REQUIRED WORK
I need the lines from the one containing "Delete the JOB-0025 row" through the last line of the entries retyped exactly, with no pictures among them.

══ EXERCISE INPUT ══

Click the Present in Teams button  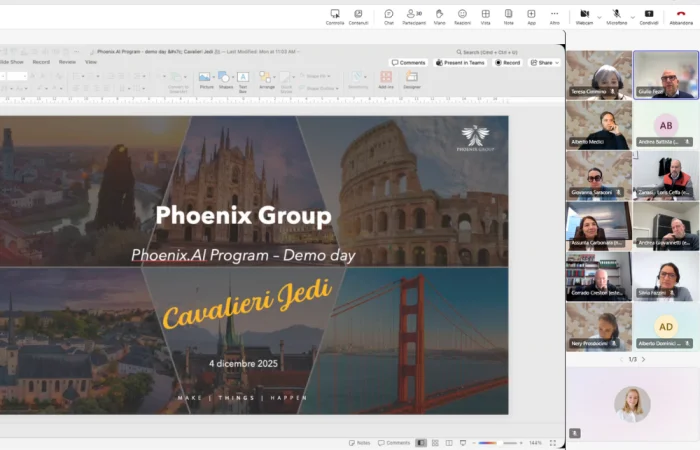point(460,62)
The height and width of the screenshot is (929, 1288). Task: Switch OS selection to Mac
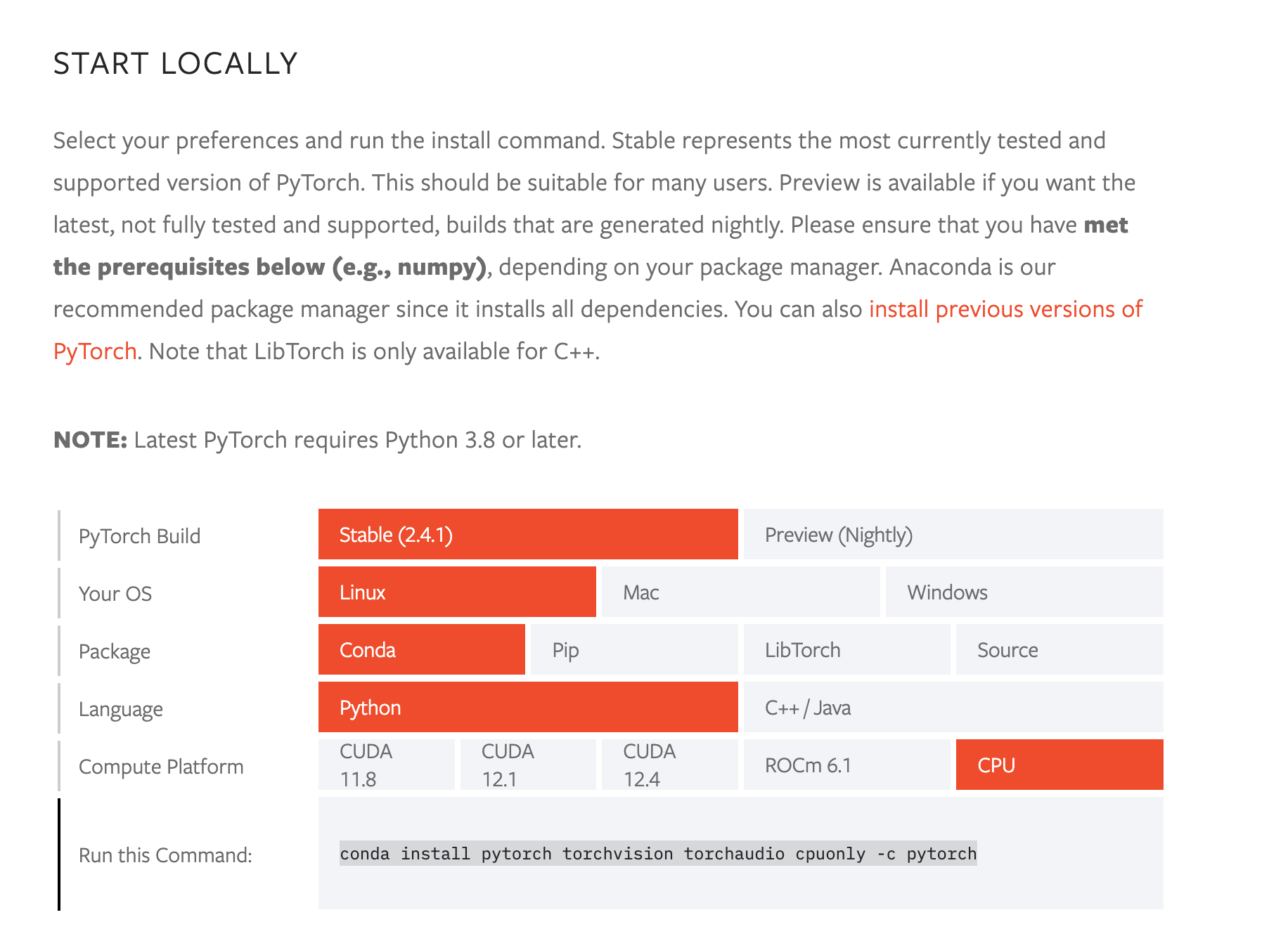coord(740,592)
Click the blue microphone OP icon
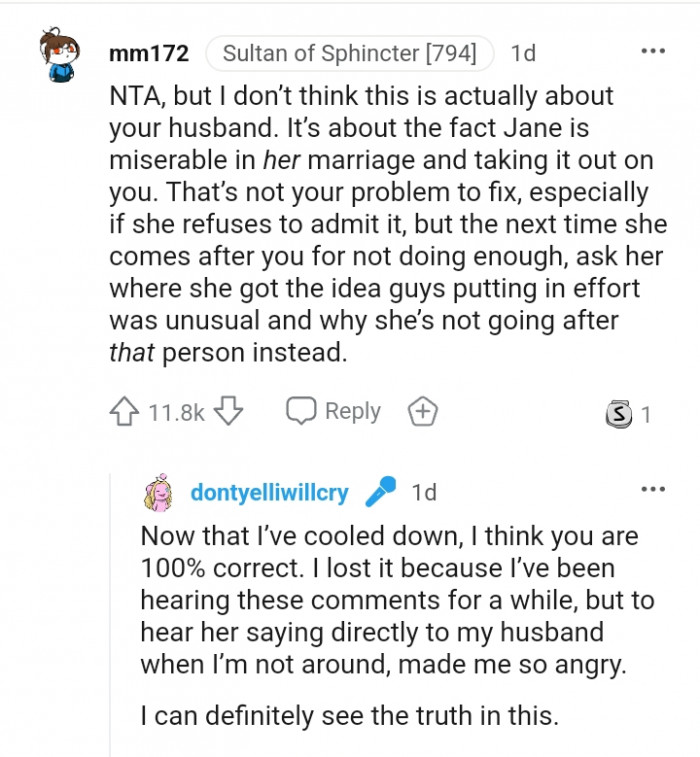700x757 pixels. pos(380,492)
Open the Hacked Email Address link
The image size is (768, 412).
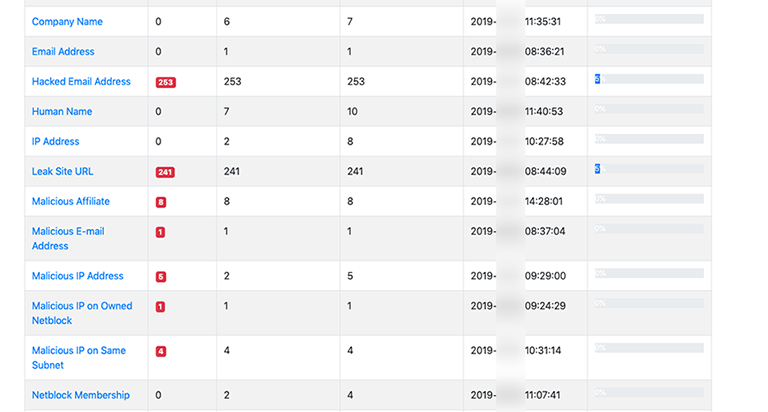click(x=81, y=82)
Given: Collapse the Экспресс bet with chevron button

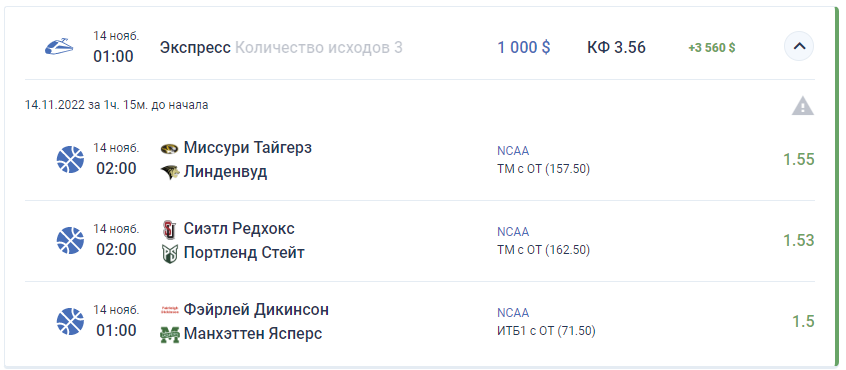Looking at the screenshot, I should (x=799, y=46).
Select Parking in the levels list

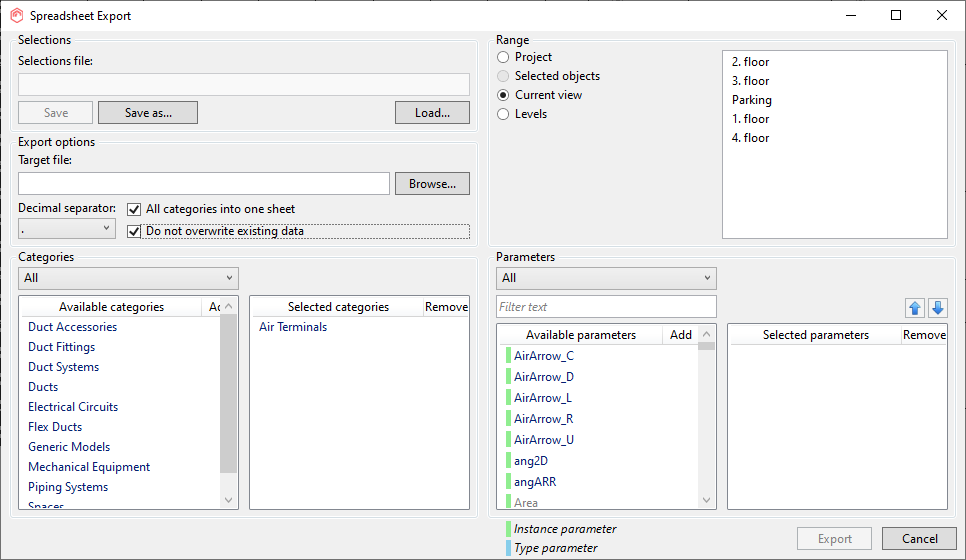(752, 100)
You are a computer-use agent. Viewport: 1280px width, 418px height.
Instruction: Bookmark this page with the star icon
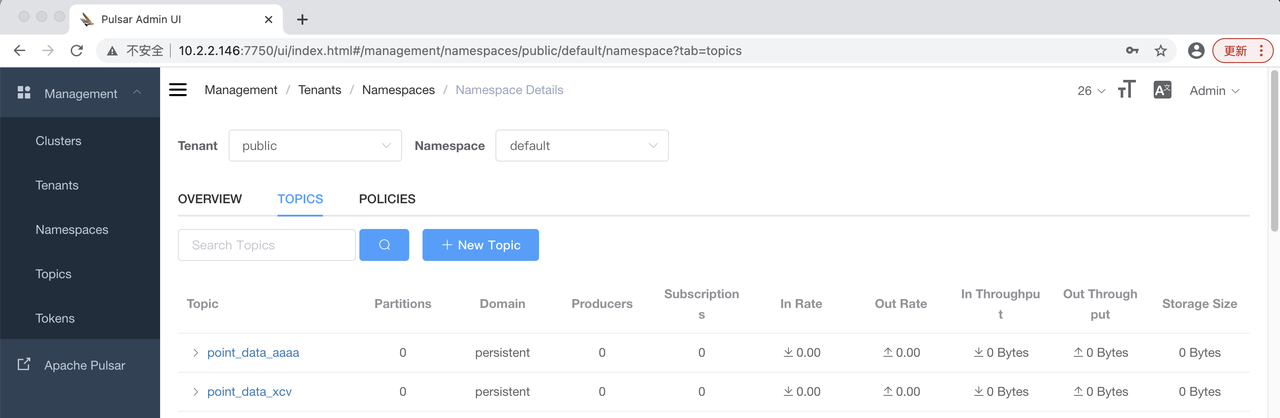pyautogui.click(x=1161, y=50)
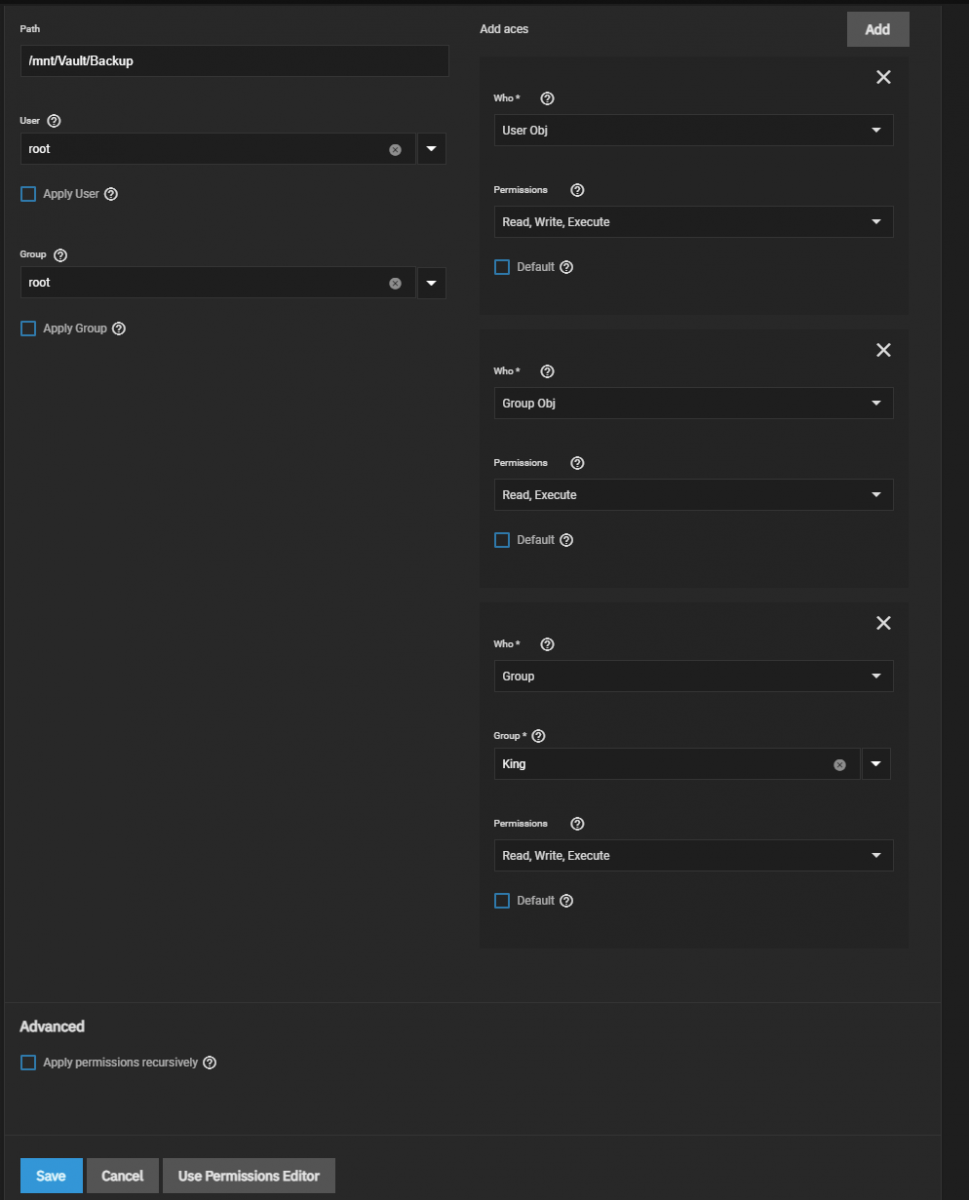This screenshot has height=1200, width=969.
Task: Remove the King group ACE entry
Action: pos(883,623)
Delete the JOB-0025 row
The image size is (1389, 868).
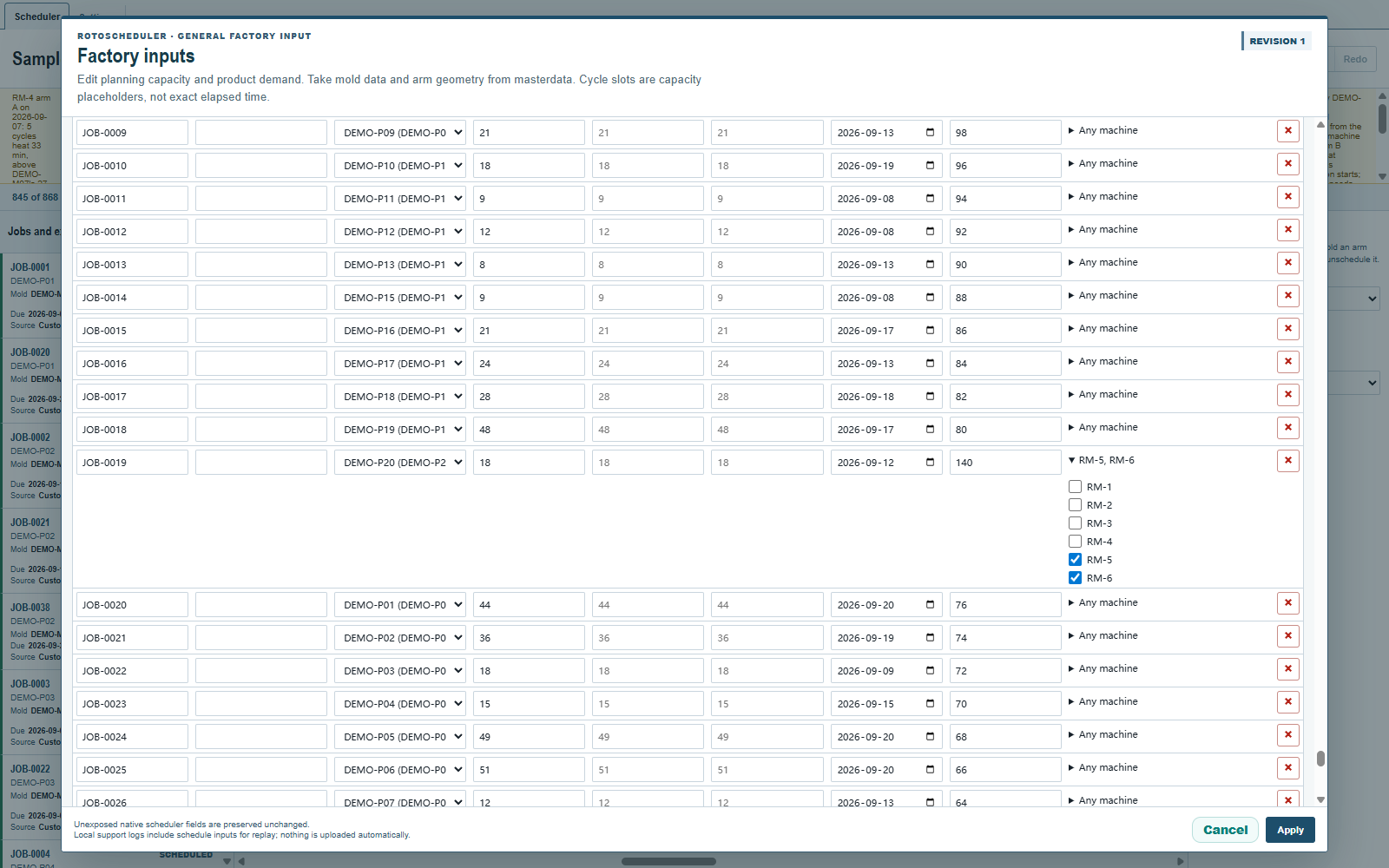tap(1288, 768)
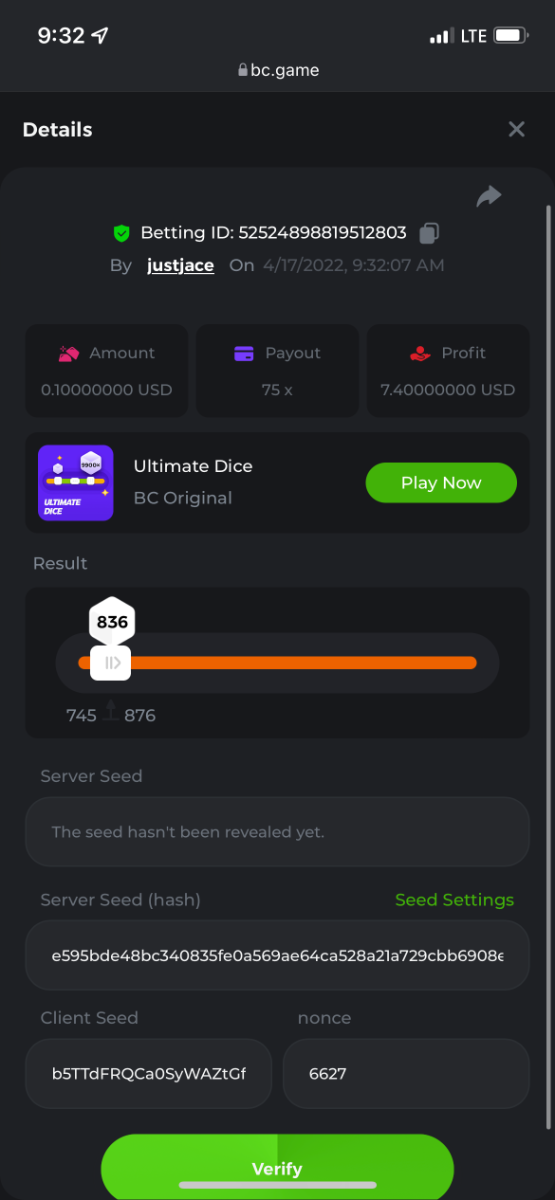Open the Ultimate Dice game thumbnail
Screen dimensions: 555x1200
(76, 483)
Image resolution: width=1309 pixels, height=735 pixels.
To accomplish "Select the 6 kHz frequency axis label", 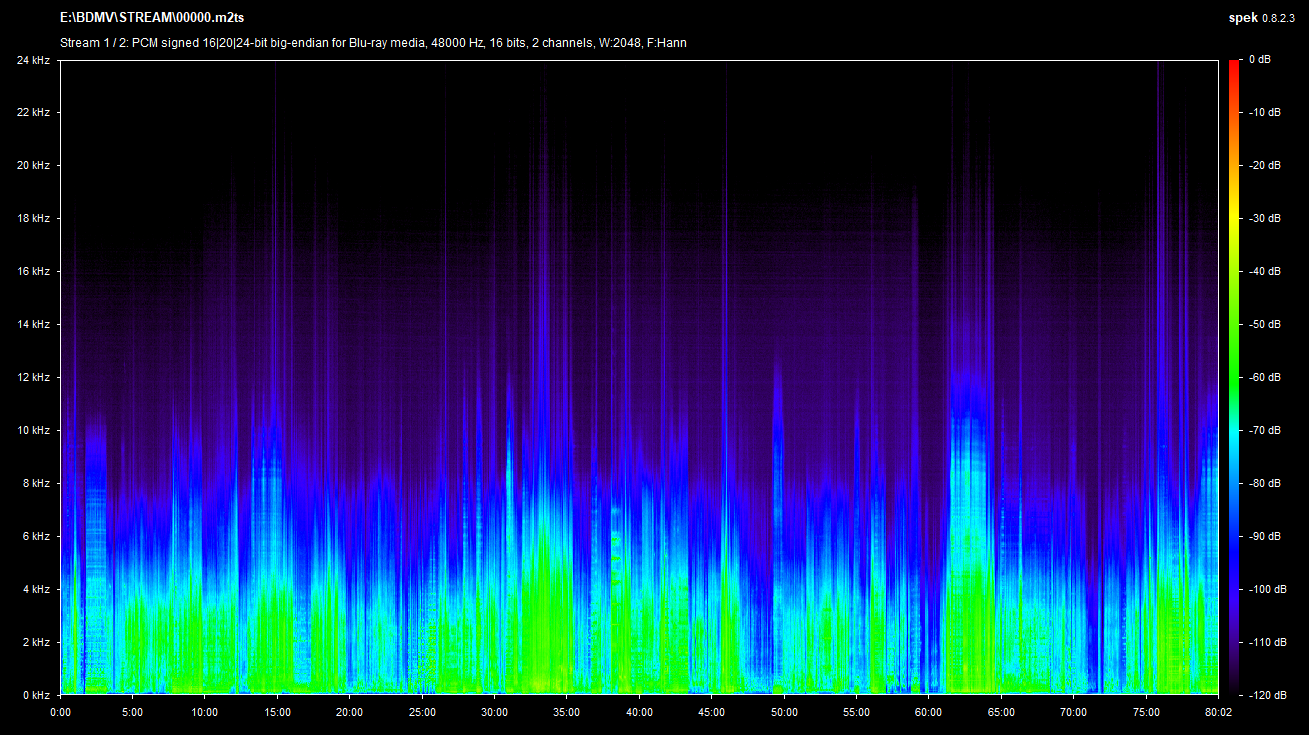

═══

RESULT OF THE EXERCISE
Delete the JOB-0025 row
The image size is (1389, 868).
tap(1288, 768)
Open the Ultimate Dice game thumbnail
Screen dimensions: 555x1200
(76, 483)
Image resolution: width=1309 pixels, height=735 pixels.
To accomplish "Select the 6 kHz frequency axis label", 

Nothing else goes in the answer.